Aim. Can you quote the rows below word for word, starting at the line containing "You are a computer-use agent." and ending at the line containing "pyautogui.click(x=235, y=435)", with the pictures left out?

Material for this task.
######

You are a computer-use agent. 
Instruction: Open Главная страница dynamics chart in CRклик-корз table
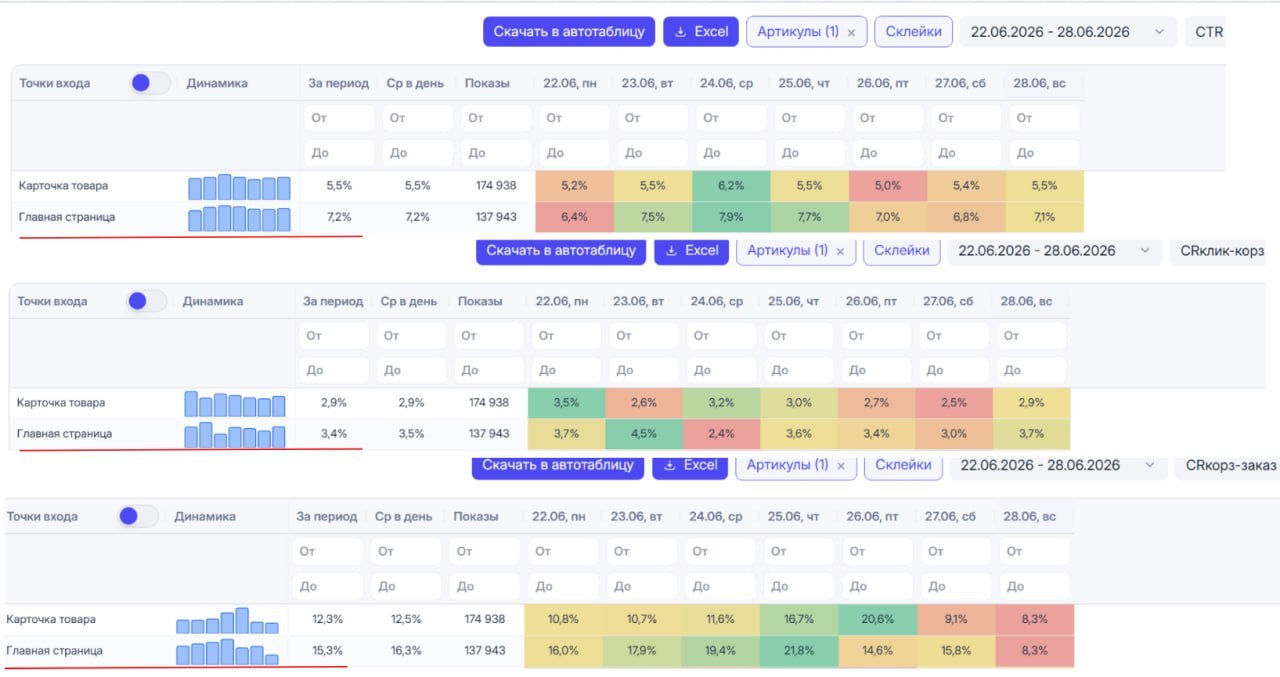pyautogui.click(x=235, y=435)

######

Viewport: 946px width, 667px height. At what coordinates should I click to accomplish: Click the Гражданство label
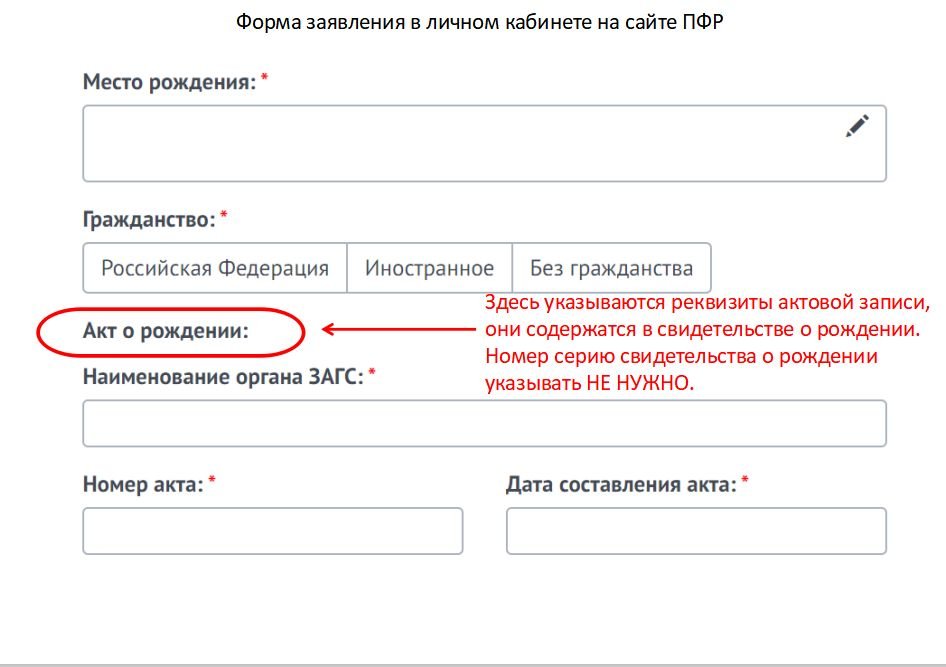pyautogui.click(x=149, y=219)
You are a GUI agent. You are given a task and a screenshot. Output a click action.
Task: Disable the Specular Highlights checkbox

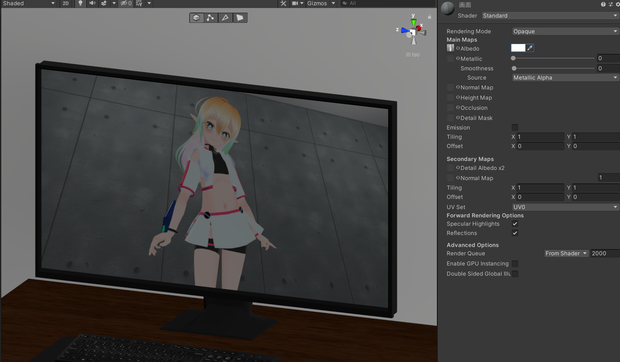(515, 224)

######

Solution for this task.
You are a computer-use agent. 
Instruction: Open Главная страница dynamics chart in CRклик-корз table
pyautogui.click(x=235, y=435)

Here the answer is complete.